(Data extracted from a collection)

*** Begin section ***

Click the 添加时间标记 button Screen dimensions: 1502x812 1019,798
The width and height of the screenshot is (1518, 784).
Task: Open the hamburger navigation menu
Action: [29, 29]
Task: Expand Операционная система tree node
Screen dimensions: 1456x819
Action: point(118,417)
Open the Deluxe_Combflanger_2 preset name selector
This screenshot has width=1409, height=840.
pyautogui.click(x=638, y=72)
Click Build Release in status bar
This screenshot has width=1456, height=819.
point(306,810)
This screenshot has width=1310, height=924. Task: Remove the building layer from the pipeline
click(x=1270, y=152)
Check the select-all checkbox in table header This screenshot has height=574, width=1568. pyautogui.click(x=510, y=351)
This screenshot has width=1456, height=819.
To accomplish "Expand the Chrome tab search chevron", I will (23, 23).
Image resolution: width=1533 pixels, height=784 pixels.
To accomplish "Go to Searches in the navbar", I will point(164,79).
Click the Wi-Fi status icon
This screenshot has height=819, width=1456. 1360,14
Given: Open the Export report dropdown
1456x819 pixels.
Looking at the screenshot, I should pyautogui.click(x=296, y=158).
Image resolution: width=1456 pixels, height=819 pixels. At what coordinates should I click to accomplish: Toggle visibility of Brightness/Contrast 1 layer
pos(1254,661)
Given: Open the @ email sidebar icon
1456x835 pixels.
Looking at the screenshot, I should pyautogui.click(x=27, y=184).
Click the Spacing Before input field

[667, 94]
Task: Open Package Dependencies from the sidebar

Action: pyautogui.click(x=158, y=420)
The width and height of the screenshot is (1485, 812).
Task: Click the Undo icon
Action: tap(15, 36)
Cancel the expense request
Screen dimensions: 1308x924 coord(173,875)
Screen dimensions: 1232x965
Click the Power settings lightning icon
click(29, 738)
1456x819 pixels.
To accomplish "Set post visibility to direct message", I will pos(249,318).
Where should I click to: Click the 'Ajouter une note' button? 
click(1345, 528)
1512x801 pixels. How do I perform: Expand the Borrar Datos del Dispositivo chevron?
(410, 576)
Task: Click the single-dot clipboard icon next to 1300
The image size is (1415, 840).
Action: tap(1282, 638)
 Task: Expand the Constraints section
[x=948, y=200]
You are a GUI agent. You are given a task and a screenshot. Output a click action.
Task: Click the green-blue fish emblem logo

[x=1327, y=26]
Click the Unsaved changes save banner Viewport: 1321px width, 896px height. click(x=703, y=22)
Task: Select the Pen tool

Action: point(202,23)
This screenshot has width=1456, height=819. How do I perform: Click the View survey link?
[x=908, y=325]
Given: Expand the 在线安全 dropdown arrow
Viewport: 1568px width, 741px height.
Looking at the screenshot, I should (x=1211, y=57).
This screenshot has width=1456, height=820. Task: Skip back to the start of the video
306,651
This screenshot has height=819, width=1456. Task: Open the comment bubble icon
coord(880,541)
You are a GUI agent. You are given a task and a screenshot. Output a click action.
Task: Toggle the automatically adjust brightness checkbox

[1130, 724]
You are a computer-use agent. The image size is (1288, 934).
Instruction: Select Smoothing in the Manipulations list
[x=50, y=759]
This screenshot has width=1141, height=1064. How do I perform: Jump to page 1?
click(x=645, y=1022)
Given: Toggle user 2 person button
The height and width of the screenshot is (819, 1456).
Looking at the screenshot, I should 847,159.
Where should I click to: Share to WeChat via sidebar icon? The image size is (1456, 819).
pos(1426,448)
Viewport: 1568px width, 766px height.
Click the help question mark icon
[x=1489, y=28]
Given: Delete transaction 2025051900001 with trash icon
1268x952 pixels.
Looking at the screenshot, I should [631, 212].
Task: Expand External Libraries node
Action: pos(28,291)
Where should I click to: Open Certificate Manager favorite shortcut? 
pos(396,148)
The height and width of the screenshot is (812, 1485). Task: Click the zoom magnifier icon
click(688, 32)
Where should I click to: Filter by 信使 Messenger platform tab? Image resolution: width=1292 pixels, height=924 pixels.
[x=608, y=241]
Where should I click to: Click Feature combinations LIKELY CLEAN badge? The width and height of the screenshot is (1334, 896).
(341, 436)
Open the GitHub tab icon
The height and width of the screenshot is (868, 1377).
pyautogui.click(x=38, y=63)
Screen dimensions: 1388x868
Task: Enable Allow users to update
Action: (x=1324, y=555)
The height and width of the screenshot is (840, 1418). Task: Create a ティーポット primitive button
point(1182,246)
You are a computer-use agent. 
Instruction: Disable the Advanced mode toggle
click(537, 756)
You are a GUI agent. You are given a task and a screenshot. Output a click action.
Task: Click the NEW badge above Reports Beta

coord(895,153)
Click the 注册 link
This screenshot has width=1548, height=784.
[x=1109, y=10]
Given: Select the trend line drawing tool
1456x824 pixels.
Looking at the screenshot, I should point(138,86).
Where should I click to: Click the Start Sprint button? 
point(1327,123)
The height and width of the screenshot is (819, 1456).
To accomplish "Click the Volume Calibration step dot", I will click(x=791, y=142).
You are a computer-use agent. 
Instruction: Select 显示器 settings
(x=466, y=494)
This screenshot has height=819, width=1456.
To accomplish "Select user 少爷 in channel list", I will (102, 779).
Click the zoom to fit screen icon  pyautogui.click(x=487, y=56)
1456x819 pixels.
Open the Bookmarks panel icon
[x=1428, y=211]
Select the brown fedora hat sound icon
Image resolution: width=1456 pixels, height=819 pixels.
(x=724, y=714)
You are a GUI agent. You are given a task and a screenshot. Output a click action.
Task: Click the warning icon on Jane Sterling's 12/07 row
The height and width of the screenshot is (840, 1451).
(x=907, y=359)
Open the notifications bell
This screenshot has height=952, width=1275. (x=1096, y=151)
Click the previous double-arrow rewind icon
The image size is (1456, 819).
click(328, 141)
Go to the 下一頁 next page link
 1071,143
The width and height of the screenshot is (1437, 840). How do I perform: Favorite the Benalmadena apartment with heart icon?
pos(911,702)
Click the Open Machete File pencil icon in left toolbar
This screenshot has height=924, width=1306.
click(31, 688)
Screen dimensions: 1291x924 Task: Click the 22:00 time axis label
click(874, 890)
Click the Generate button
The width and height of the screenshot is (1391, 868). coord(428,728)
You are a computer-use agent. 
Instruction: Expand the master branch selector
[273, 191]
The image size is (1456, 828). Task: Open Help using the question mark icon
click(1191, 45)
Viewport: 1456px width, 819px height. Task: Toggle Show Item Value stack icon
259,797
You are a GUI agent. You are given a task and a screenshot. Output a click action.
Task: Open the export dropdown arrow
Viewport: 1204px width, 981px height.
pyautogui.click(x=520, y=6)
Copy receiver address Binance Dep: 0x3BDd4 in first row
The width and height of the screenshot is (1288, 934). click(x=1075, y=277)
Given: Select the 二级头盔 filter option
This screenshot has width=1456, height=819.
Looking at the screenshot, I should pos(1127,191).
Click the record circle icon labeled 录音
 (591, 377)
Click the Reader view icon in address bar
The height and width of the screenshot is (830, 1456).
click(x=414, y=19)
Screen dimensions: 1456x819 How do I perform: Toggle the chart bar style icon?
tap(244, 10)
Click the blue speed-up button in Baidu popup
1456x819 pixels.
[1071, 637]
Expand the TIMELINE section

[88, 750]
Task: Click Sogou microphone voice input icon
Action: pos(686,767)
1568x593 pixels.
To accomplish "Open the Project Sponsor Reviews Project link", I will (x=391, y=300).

*** End section ***

- The task
This exercise requires an exact copy of all the records.

- Answer section
Click the 添加时间标记 button Screen dimensions: 1502x812 1019,798
The width and height of the screenshot is (1518, 784).
Task: Open the hamburger navigation menu
Action: [29, 29]
Task: Expand Операционная система tree node
Screen dimensions: 1456x819
Action: point(118,417)
Open the Deluxe_Combflanger_2 preset name selector
This screenshot has width=1409, height=840.
pyautogui.click(x=638, y=72)
Click Build Release in status bar
This screenshot has width=1456, height=819.
point(306,810)
This screenshot has width=1310, height=924. Task: Remove the building layer from the pipeline
click(x=1270, y=152)
Check the select-all checkbox in table header This screenshot has height=574, width=1568. pyautogui.click(x=510, y=351)
This screenshot has width=1456, height=819.
To accomplish "Expand the Chrome tab search chevron", I will (23, 23).
Image resolution: width=1533 pixels, height=784 pixels.
To accomplish "Go to Searches in the navbar", I will point(164,79).
Click the Wi-Fi status icon
This screenshot has height=819, width=1456. 1360,14
Given: Open the Export report dropdown
1456x819 pixels.
Looking at the screenshot, I should pyautogui.click(x=296, y=158).
Image resolution: width=1456 pixels, height=819 pixels. At what coordinates should I click to accomplish: Toggle visibility of Brightness/Contrast 1 layer
pos(1254,661)
Given: Open the @ email sidebar icon
1456x835 pixels.
Looking at the screenshot, I should pyautogui.click(x=27, y=184).
Click the Spacing Before input field

[667, 94]
Task: Open Package Dependencies from the sidebar

Action: pyautogui.click(x=158, y=420)
The width and height of the screenshot is (1485, 812).
Task: Click the Undo icon
Action: tap(15, 36)
Cancel the expense request
Screen dimensions: 1308x924 coord(173,875)
Screen dimensions: 1232x965
Click the Power settings lightning icon
click(29, 738)
1456x819 pixels.
To accomplish "Set post visibility to direct message", I will pos(249,318).
Where should I click to: Click the 'Ajouter une note' button? 
click(1345, 528)
1512x801 pixels. How do I perform: Expand the Borrar Datos del Dispositivo chevron?
(410, 576)
Task: Click the single-dot clipboard icon next to 1300
The image size is (1415, 840).
Action: tap(1282, 638)
 Task: Expand the Constraints section
[x=948, y=200]
You are a GUI agent. You are given a task and a screenshot. Output a click action.
Task: Click the green-blue fish emblem logo

[x=1327, y=26]
Click the Unsaved changes save banner Viewport: 1321px width, 896px height. click(x=703, y=22)
Task: Select the Pen tool

Action: point(202,23)
This screenshot has width=1456, height=819. How do I perform: Click the View survey link?
[x=908, y=325]
Given: Expand the 在线安全 dropdown arrow
Viewport: 1568px width, 741px height.
Looking at the screenshot, I should (x=1211, y=57).
This screenshot has width=1456, height=820. Task: Skip back to the start of the video
306,651
This screenshot has height=819, width=1456. Task: Open the comment bubble icon
coord(880,541)
You are a GUI agent. You are given a task and a screenshot. Output a click action.
Task: Toggle the automatically adjust brightness checkbox

[1130, 724]
You are a computer-use agent. The image size is (1288, 934).
Instruction: Select Smoothing in the Manipulations list
[x=50, y=759]
This screenshot has width=1141, height=1064. How do I perform: Jump to page 1?
click(x=645, y=1022)
Given: Toggle user 2 person button
The height and width of the screenshot is (819, 1456).
Looking at the screenshot, I should 847,159.
Where should I click to: Share to WeChat via sidebar icon? The image size is (1456, 819).
pos(1426,448)
Viewport: 1568px width, 766px height.
Click the help question mark icon
[x=1489, y=28]
Given: Delete transaction 2025051900001 with trash icon
1268x952 pixels.
Looking at the screenshot, I should [631, 212].
Task: Expand External Libraries node
Action: pos(28,291)
Where should I click to: Open Certificate Manager favorite shortcut? 
pos(396,148)
The height and width of the screenshot is (812, 1485). Task: Click the zoom magnifier icon
click(688, 32)
Where should I click to: Filter by 信使 Messenger platform tab? Image resolution: width=1292 pixels, height=924 pixels.
[x=608, y=241]
Where should I click to: Click Feature combinations LIKELY CLEAN badge? The width and height of the screenshot is (1334, 896).
(341, 436)
Open the GitHub tab icon
The height and width of the screenshot is (868, 1377).
pyautogui.click(x=38, y=63)
Screen dimensions: 1388x868
Task: Enable Allow users to update
Action: (x=1324, y=555)
The height and width of the screenshot is (840, 1418). Task: Create a ティーポット primitive button
point(1182,246)
You are a computer-use agent. 
Instruction: Disable the Advanced mode toggle
click(537, 756)
You are a GUI agent. You are given a task and a screenshot. Output a click action.
Task: Click the NEW badge above Reports Beta

coord(895,153)
Click the 注册 link
This screenshot has width=1548, height=784.
[x=1109, y=10]
Given: Select the trend line drawing tool
1456x824 pixels.
Looking at the screenshot, I should point(138,86).
Where should I click to: Click the Start Sprint button? 
point(1327,123)
The height and width of the screenshot is (819, 1456).
To accomplish "Click the Volume Calibration step dot", I will click(x=791, y=142).
You are a computer-use agent. 
Instruction: Select 显示器 settings
(x=466, y=494)
This screenshot has height=819, width=1456.
To accomplish "Select user 少爷 in channel list", I will (102, 779).
Click the zoom to fit screen icon  pyautogui.click(x=487, y=56)
1456x819 pixels.
Open the Bookmarks panel icon
[x=1428, y=211]
Select the brown fedora hat sound icon
Image resolution: width=1456 pixels, height=819 pixels.
(x=724, y=714)
You are a GUI agent. You are given a task and a screenshot. Output a click action.
Task: Click the warning icon on Jane Sterling's 12/07 row
The height and width of the screenshot is (840, 1451).
(x=907, y=359)
Open the notifications bell
This screenshot has height=952, width=1275. (x=1096, y=151)
Click the previous double-arrow rewind icon
The image size is (1456, 819).
click(328, 141)
Go to the 下一頁 next page link
 1071,143
The width and height of the screenshot is (1437, 840). How do I perform: Favorite the Benalmadena apartment with heart icon?
pos(911,702)
Click the Open Machete File pencil icon in left toolbar
This screenshot has height=924, width=1306.
click(31, 688)
Screen dimensions: 1291x924 Task: Click the 22:00 time axis label
click(874, 890)
Click the Generate button
The width and height of the screenshot is (1391, 868). coord(428,728)
You are a computer-use agent. 
Instruction: Expand the master branch selector
[273, 191]
The image size is (1456, 828). Task: Open Help using the question mark icon
click(1191, 45)
Viewport: 1456px width, 819px height. Task: Toggle Show Item Value stack icon
259,797
You are a GUI agent. You are given a task and a screenshot. Output a click action.
Task: Open the export dropdown arrow
Viewport: 1204px width, 981px height.
pyautogui.click(x=520, y=6)
Copy receiver address Binance Dep: 0x3BDd4 in first row
The width and height of the screenshot is (1288, 934). click(x=1075, y=277)
Given: Select the 二级头盔 filter option
This screenshot has width=1456, height=819.
Looking at the screenshot, I should pos(1127,191).
Click the record circle icon labeled 录音
 (591, 377)
Click the Reader view icon in address bar
The height and width of the screenshot is (830, 1456).
click(x=414, y=19)
Screen dimensions: 1456x819 How do I perform: Toggle the chart bar style icon?
tap(244, 10)
Click the blue speed-up button in Baidu popup
1456x819 pixels.
[1071, 637]
Expand the TIMELINE section

[88, 750]
Task: Click Sogou microphone voice input icon
Action: pos(686,767)
1568x593 pixels.
To accomplish "Open the Project Sponsor Reviews Project link", I will (x=391, y=300).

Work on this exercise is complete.